A sud l’emergenza è più marcata? Quali sono le differenze tra le infiltrazioni criminali tra nord e sud?
«A sud non è più marcata, perché oggi la vera emergenza è nel nord Italia, perché è più ricco e c’è un tessuto imprenditoriale più appetibile, ci sono infrastrutture professionali più appetibili e i territori sono a elevato radicamento mafioso. Non vedo un’emergenza sud, ma un’emergenza paese, con maggiore appetibilità del nord. E poi al nord non c’è stata la possibilità di riconoscere per tempo quello che era un fenomeno che andava cambiando. Questo cambiamento ha fatto sì che adesso non è più il mafioso che va a cercare gli imprenditori. Ma sono quegli imprenditori sensibili al fascino criminale e alle scorciatoie che si avvicinano alle mafie. In questo modo sono assolutamente apprezzabili i tentativi che tutti gli attori sociali proprio nel nord stanno facendo per sensibilizzare i propri territori per costruire una rete di protezione e tutela delle comunità e delle imprese. Questo non vuol dire che a sud va tutto bene, perché le regioni meridionali continuano a essere quelle dove il reclutamento mafioso è più facile e forte.
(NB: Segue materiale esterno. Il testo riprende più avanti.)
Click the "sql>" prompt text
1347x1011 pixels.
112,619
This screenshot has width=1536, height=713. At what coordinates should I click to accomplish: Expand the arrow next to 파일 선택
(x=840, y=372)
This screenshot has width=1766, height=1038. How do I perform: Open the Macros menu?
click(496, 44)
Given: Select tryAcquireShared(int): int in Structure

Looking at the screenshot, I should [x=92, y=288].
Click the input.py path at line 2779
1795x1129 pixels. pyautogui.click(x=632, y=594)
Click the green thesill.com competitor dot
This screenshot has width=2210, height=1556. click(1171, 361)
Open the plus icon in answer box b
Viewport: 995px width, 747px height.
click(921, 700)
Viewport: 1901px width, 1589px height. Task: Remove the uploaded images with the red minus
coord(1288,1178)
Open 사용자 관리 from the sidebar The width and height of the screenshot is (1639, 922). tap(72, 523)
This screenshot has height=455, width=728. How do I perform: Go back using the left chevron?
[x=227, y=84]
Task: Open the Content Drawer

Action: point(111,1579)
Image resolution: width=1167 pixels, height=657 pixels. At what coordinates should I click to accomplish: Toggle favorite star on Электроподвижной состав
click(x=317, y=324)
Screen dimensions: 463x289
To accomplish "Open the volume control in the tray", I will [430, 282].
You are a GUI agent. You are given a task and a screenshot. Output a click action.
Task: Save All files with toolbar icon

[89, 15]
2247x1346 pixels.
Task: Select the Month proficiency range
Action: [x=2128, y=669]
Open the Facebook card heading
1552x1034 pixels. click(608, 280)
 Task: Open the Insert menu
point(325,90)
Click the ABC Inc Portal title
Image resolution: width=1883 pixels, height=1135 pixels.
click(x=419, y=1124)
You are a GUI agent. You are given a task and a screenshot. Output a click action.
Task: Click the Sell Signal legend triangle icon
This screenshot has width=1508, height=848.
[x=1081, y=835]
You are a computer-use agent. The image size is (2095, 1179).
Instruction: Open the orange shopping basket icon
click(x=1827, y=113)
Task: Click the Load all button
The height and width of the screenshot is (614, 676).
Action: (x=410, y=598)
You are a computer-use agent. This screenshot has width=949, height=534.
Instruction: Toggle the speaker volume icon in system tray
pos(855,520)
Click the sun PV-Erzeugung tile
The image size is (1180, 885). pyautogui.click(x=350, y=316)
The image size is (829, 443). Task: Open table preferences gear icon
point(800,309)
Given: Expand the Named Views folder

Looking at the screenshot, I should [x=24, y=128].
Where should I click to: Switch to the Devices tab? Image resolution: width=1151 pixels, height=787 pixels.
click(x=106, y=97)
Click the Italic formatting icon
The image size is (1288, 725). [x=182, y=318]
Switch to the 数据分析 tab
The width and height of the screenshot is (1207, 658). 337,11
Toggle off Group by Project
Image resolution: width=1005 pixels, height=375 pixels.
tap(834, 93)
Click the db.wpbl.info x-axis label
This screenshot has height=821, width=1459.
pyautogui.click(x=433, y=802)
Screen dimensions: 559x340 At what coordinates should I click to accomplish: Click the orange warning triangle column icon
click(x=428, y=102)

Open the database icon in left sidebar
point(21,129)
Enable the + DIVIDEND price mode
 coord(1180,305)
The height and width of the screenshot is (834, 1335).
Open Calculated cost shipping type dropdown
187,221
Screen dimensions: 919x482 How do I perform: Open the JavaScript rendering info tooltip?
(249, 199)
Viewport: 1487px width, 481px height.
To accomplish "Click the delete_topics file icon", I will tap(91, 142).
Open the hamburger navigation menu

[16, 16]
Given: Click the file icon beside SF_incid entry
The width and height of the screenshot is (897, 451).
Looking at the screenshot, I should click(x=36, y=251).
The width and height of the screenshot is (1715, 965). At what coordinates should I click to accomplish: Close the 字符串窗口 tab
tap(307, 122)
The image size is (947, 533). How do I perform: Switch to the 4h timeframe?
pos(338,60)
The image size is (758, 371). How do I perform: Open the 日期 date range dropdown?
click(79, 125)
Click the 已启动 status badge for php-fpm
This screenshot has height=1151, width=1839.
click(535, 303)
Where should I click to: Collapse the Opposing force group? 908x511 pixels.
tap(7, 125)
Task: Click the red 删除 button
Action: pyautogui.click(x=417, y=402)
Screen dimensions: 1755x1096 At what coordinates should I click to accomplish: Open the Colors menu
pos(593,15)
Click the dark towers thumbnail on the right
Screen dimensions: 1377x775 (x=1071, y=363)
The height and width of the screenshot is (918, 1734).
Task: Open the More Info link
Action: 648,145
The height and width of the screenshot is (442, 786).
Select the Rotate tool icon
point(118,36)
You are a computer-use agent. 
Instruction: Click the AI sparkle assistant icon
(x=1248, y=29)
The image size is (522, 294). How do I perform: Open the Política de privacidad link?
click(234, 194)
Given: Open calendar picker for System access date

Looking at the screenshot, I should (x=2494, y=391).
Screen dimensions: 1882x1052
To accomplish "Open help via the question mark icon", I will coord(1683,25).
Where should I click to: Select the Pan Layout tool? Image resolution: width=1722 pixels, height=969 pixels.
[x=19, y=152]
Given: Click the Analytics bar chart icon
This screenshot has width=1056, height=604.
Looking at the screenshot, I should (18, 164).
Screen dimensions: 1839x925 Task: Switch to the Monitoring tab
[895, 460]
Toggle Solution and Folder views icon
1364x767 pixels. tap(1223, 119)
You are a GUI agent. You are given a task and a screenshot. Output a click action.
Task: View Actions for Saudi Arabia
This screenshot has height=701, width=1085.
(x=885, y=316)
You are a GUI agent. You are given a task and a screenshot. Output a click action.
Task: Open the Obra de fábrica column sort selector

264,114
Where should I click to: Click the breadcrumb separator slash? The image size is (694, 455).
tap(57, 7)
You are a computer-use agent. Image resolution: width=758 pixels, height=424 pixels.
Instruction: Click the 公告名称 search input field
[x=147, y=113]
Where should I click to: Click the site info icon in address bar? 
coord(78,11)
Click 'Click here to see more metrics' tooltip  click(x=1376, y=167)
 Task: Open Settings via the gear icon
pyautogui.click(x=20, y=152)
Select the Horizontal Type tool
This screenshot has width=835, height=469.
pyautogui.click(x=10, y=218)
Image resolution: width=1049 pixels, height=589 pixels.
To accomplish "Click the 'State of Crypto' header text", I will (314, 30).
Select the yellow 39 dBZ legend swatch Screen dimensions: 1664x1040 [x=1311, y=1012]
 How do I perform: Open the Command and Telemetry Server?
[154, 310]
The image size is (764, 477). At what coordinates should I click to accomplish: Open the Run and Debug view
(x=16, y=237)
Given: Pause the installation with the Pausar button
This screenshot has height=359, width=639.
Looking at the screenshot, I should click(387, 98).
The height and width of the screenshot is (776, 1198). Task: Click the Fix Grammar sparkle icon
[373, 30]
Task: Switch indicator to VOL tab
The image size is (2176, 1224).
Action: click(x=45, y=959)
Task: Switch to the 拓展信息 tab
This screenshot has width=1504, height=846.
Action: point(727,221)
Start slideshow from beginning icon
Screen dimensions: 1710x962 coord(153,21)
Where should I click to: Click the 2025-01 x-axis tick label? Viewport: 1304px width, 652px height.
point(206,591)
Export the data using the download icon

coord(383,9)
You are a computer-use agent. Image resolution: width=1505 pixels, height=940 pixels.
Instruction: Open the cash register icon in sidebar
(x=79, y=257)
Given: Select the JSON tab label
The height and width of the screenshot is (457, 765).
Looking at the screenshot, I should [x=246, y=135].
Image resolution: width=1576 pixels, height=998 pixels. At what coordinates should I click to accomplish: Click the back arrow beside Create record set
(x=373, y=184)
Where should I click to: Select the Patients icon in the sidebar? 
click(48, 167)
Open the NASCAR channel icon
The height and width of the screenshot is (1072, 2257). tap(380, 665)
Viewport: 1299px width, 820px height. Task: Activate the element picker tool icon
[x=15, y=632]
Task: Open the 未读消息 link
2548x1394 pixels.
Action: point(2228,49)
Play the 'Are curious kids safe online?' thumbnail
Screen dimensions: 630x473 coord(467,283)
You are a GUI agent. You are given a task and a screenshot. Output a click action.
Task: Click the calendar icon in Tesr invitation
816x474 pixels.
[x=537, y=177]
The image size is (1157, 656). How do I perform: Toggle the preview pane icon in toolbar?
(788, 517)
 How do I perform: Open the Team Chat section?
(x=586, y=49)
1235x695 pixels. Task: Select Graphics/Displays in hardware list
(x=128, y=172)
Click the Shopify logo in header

Le mafie hanno agito in modo differente nelle due zone del paese: a sud hanno continuato a presidiare il territorio e infiltrarsi nelle istituzioni, a nord sono entrate direttamente nell’economia legale. Molte aziende controllate da mafiosi non sono riconoscibili, perché sono completamente immerse in un gioco di prestanome, godono di supporti ricevuti da professionisti e di relazioni con altre imprese. Per cui è molto difficile ancora risalire alla titolarità effettiva. Ma c’è una terza stratificazione, perché le mafie sono un fenomeno europeo, e finché non affrontiamo anche a livello europeo questa battaglia con degli strumenti adeguati, ad esempio istituendo una commissione antimafia europea come proposto nel mio libro e anche dall’eurodeputata Pina Picierno, difficilmente riusciremo ad avere un approccio di sistema la fenomeno».